Name:
Location: Fort Worth, Texas, United States

Mother of 3, grandmother of 3. Compulsive writer. Single, not especially "looking."

Wednesday, March 14, 2007

Beginning a new series

I'm so new to this Blogging thing, and especially reluctant, like most writers I know, to "toot my own horn." But I'm also learning that if I don't do it, nobody else will -- especially my publisher. I'm an unknown, with a book topic slanted for a specific population, so nobody would want to invest any kind of advertising budget to alert the public about this book. So I'm learning.

And one of the learning experiences in promoting my own book(s) is blogging, and inviting others to my blog, and visiting blogs. Which will occur pretty soon, when my Publicist launches her new promotion campaign. Then I will have some ready-made topics to post, at least for a month. Until that time, and most likely afterward, I will be posting memories I resurect when I look at old, faded, black and white pictures of my life as an Army Brat.

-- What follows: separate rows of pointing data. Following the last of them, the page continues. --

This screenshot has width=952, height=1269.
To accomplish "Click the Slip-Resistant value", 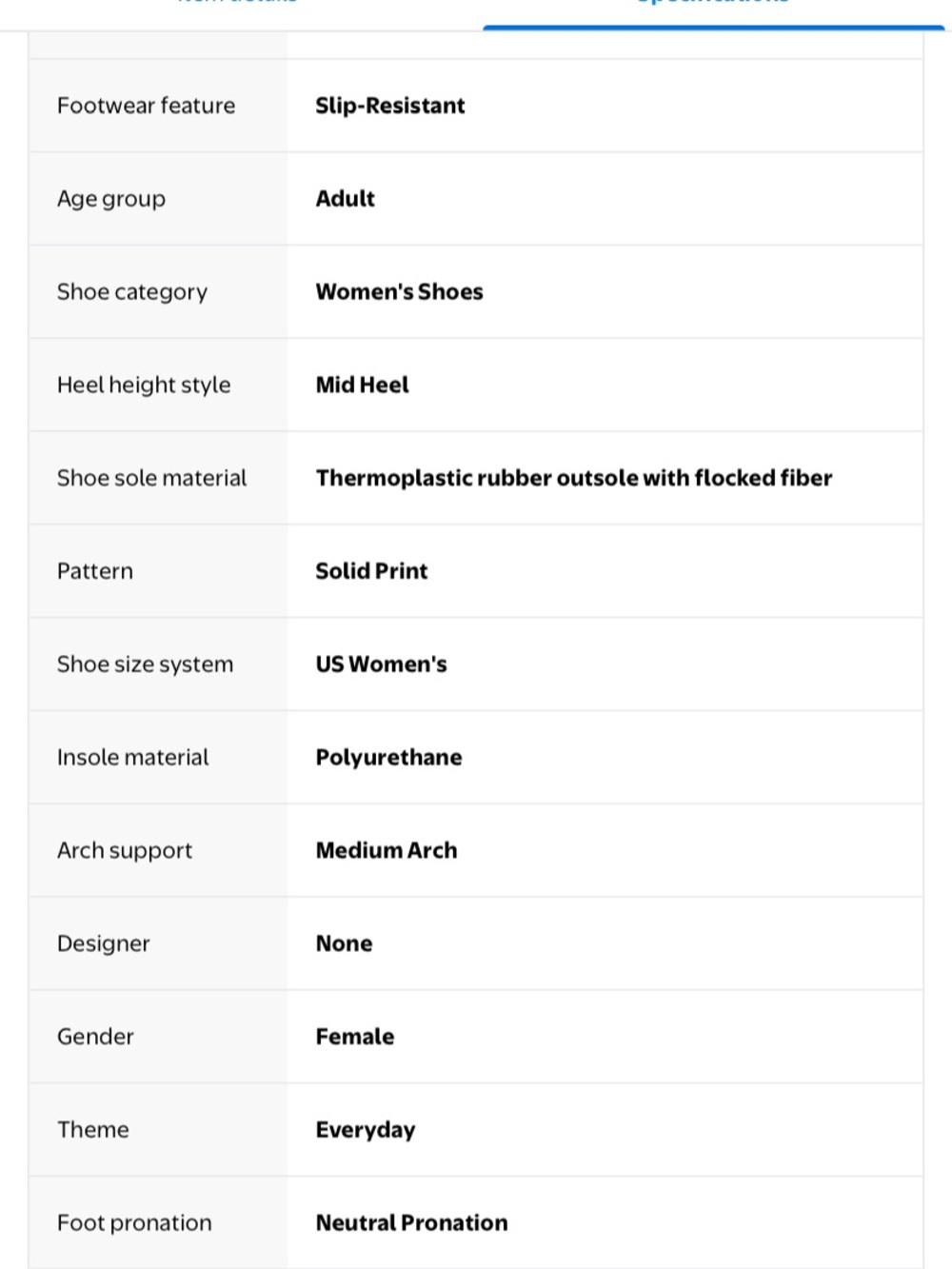I will 390,106.
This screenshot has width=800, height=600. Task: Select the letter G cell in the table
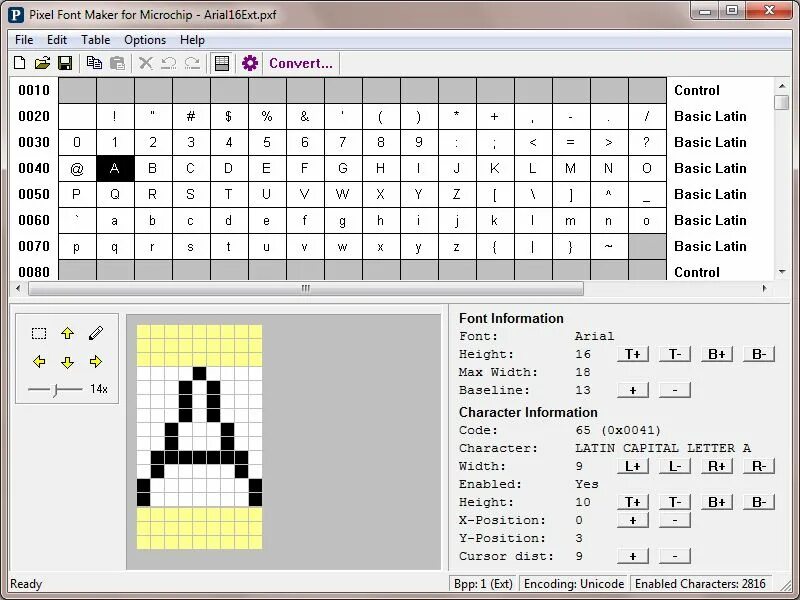tap(342, 168)
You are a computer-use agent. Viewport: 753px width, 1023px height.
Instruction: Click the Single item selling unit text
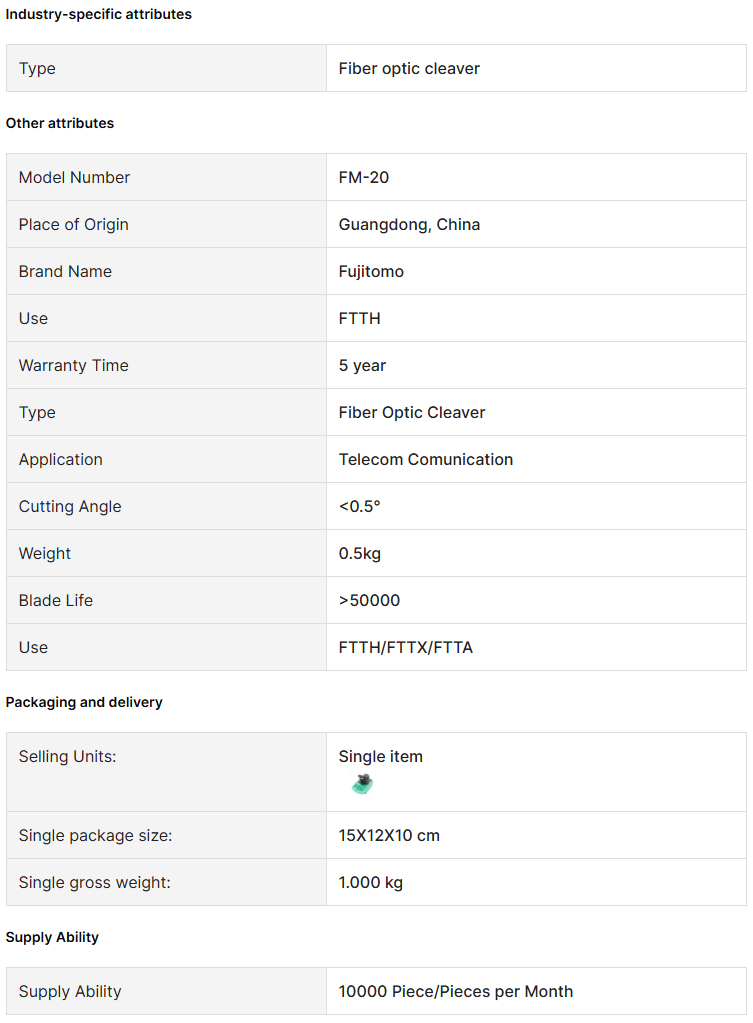(380, 757)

So today I'm looking at where it all began, so to speak. There's a picture of my father in his uniform, six year old me beside him in a neat little school dress, and he is holding my new born baby brother, Gary. The time period is 1944 (see, I told you I was OLD) and the location is the front yard of our rented house on South 5th Street, in Lawton OK.

My father had just graduated from Officer Candidate School, the War was going on (if you have to ask "Which war?"you're much too young to be reading this) and I was aware that my daddy might have to Go Fight the War.

Fortunately, the war ended about the time he finished flight school at Shepard Air Force Base, in Wichita Falls, TX. So he was safe.

But looking at the picture, I can see worry lines on our faces: Dad must have been concerned about his growing family, his leaving us and the possibility of never coming back. At my age, I'm sure I felt the tension in the house, and probably convinced that no matter what happened, if my Daddy left, it would be my fault. Children are so powerful like that, you know.

This seemingly common snapshot of a new growing family is one of the last childhood pictures I have that reflects the tone of that time. Now I look at it and realize, many fathers must have posed for pictures just like this one, and they didn't come home from the War.

God Bless the Greatest Generation. Your children salute you.